**PROBLEM DETAILS:**
Print every line of the listing below, starting with the line that holds "Task: Click the" and going on through the line that holds "Instruction: Click the", both included, and print nothing else.

**PROVIDED RECORDS:**
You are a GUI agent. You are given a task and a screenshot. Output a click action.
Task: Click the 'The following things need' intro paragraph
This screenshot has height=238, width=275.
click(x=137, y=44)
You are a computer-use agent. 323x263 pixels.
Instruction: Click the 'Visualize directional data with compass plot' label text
--
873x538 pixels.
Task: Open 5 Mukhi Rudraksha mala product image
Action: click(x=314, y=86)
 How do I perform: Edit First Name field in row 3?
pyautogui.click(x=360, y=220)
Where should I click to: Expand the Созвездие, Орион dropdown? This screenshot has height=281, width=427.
--
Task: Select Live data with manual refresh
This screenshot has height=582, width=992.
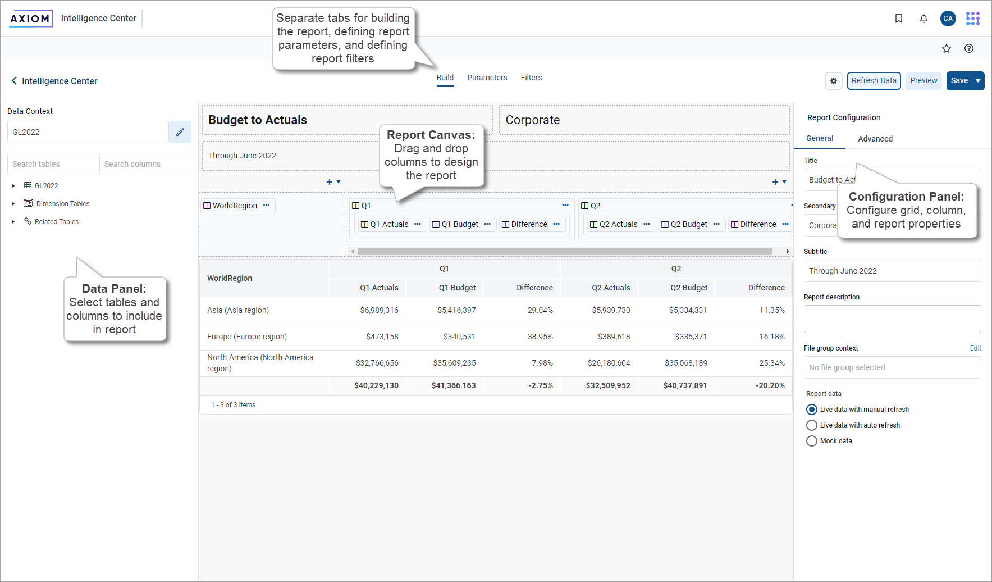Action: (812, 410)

**PROBLEM SOLUTION:**
Task: Click the 'The following things need' intro paragraph
This screenshot has height=238, width=275.
click(x=137, y=44)
You are a computer-use agent. 323x263 pixels.
Instruction: Click the 'Visualize directional data with compass plot' label text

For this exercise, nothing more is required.